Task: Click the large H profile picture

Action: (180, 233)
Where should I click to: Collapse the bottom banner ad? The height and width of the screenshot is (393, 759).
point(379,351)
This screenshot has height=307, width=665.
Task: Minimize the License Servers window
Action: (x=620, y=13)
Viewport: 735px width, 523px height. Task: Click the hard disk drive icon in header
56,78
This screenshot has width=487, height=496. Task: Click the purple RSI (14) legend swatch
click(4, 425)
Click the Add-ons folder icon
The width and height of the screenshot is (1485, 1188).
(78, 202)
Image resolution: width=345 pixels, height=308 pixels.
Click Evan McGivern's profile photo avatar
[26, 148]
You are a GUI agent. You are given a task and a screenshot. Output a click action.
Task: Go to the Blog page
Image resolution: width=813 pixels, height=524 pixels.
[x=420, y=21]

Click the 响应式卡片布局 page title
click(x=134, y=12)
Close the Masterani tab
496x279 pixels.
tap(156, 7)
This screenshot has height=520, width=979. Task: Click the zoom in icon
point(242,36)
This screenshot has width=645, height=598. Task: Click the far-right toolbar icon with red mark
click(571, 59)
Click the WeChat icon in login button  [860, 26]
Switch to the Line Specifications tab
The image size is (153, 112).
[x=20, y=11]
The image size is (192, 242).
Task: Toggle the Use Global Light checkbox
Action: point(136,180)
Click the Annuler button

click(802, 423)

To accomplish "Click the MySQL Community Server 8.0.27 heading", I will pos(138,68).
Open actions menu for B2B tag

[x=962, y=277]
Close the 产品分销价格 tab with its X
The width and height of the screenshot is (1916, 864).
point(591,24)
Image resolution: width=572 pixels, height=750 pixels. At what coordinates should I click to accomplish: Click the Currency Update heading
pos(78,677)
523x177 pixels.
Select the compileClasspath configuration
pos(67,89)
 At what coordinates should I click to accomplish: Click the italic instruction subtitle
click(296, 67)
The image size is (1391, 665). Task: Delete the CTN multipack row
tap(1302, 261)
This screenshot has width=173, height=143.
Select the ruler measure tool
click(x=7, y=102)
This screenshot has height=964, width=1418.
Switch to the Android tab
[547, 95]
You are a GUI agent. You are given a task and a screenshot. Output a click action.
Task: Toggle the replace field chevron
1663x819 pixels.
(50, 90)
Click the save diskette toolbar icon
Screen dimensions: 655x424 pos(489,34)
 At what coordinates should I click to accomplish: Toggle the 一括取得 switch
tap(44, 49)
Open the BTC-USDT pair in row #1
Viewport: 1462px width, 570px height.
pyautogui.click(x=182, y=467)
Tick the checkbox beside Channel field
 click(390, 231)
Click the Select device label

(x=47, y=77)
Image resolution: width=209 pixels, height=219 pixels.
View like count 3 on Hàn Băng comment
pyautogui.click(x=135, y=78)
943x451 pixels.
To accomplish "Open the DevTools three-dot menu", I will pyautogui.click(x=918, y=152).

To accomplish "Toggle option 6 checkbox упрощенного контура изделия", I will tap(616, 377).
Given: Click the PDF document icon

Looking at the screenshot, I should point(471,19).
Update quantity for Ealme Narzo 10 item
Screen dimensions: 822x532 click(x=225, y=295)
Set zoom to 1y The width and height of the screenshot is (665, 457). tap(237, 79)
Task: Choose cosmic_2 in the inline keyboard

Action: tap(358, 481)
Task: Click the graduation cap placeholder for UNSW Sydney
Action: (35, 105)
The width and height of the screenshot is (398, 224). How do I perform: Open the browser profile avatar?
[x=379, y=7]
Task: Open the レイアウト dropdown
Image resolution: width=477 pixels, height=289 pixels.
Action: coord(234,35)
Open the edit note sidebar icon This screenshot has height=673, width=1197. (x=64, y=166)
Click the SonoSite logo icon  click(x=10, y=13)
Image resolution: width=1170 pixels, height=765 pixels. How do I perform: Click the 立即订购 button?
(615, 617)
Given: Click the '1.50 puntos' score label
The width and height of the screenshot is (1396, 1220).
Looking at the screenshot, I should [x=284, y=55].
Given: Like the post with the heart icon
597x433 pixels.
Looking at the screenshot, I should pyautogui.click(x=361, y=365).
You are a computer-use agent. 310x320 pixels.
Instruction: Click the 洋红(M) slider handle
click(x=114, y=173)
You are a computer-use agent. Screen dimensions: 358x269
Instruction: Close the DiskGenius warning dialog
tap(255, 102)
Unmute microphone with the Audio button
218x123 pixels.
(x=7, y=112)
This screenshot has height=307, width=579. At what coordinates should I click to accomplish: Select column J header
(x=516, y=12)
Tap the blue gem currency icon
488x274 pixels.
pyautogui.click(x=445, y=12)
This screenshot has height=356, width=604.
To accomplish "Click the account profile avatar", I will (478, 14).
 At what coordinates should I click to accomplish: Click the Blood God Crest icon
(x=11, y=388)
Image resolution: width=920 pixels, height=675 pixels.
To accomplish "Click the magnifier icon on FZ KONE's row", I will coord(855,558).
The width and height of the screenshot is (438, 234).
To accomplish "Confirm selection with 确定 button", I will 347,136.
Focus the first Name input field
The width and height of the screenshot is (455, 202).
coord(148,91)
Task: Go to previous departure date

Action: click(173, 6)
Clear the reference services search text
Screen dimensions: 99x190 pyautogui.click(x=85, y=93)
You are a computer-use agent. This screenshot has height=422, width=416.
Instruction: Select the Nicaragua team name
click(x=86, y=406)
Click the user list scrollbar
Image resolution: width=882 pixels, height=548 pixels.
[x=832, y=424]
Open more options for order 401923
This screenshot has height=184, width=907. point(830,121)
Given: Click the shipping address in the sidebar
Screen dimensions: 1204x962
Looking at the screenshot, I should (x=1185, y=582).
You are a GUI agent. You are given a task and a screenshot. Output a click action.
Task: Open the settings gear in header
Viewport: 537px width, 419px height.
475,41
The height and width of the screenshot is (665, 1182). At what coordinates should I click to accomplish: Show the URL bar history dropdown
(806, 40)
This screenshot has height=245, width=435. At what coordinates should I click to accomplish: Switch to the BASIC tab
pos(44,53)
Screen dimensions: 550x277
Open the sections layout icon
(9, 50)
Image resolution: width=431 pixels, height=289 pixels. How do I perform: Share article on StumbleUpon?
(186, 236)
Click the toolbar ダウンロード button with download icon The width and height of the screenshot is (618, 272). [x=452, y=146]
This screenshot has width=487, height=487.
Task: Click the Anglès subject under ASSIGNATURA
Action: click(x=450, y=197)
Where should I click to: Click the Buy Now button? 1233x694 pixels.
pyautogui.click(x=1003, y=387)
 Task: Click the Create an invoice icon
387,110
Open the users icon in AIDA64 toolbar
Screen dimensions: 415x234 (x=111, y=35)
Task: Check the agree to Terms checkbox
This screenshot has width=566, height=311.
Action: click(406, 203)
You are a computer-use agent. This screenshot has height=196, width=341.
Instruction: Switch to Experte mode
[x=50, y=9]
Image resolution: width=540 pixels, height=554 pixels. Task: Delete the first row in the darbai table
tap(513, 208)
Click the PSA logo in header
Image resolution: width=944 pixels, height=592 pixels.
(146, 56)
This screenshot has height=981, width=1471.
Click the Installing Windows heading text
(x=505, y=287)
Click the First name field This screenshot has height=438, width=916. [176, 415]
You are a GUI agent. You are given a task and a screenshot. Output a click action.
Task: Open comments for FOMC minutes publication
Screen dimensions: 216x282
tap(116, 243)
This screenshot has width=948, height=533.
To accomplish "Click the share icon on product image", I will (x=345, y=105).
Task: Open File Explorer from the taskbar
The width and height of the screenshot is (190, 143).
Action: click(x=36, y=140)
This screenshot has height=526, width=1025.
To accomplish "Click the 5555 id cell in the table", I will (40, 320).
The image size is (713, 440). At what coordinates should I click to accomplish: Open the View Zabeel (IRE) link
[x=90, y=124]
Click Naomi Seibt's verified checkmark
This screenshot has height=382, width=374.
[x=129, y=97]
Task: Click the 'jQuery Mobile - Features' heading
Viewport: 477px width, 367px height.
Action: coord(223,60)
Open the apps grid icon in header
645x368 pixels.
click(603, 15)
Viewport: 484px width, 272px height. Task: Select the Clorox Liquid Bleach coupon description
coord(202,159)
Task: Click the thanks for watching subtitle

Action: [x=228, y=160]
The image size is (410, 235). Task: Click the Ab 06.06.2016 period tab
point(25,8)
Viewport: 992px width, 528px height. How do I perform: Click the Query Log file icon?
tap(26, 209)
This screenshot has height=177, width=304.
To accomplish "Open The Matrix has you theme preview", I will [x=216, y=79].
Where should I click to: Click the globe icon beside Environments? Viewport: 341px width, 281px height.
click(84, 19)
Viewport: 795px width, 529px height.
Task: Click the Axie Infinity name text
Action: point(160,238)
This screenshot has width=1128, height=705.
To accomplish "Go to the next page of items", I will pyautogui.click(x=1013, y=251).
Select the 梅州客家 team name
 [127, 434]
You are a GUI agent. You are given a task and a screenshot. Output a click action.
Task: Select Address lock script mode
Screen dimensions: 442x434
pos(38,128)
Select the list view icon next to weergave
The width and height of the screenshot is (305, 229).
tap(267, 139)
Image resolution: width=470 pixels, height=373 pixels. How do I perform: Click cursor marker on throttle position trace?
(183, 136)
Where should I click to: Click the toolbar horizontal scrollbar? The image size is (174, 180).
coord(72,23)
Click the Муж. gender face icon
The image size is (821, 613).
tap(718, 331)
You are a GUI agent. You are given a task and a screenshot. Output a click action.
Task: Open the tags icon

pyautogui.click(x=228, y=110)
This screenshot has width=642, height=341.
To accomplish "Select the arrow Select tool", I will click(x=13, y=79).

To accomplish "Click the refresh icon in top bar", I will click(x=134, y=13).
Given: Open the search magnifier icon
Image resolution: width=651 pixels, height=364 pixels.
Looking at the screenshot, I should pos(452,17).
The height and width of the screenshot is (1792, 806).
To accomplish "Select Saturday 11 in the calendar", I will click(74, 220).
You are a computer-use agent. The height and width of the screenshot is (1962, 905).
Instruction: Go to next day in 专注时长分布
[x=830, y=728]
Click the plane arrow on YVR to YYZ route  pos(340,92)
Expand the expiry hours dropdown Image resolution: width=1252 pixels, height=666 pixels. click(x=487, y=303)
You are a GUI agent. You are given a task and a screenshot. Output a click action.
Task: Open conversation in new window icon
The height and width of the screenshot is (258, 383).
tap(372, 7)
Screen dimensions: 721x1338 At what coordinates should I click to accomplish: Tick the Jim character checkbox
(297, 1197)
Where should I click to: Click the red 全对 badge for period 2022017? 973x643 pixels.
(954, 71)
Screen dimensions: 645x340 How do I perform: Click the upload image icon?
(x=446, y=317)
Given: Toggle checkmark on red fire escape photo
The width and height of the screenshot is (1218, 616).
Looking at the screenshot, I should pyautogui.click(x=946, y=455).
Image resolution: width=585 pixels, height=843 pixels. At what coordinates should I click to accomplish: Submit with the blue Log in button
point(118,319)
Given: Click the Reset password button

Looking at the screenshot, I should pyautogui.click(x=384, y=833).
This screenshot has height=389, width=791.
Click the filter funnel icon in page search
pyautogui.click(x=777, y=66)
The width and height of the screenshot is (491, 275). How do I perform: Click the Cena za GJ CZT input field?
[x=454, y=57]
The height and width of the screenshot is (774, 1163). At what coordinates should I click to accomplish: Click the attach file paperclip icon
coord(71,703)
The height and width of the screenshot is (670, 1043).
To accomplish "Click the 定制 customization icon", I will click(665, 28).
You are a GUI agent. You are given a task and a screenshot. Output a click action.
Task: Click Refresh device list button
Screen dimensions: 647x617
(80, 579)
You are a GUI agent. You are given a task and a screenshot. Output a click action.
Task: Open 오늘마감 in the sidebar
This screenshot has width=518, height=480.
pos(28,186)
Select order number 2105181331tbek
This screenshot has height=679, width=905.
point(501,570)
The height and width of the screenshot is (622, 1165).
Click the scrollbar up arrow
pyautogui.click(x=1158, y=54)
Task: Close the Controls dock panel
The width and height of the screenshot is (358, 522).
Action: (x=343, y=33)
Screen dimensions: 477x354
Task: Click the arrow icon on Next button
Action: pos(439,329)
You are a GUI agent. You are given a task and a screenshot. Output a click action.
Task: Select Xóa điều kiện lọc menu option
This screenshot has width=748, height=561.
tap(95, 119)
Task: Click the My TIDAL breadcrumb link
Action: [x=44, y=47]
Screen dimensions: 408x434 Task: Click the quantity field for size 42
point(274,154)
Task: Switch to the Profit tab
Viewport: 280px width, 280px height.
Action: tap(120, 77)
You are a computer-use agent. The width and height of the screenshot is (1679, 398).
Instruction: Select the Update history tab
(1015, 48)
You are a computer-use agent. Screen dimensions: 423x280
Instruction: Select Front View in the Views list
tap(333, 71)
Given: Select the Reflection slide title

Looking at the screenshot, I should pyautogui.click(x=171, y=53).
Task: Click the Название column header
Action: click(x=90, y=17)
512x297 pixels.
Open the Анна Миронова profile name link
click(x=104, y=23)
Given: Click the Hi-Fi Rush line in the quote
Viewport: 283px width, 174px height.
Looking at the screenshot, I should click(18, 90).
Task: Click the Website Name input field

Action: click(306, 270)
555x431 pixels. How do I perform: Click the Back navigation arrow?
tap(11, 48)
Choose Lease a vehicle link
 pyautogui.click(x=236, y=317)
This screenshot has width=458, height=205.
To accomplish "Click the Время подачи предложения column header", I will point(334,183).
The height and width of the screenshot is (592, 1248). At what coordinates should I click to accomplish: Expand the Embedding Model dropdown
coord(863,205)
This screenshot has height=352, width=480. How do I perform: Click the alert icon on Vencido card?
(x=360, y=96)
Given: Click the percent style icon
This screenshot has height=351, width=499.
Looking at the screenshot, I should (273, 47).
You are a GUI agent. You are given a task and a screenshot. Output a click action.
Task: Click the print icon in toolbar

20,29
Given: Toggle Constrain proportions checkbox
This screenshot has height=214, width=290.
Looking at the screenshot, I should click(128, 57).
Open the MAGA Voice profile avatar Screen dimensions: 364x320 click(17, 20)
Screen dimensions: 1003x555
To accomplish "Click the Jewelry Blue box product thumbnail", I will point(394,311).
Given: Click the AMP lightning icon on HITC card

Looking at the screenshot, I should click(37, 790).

::::

ACTIVITY: In the data above, tally the lines holding "product" and answer with the figure only.

WRITTEN ANSWER: 2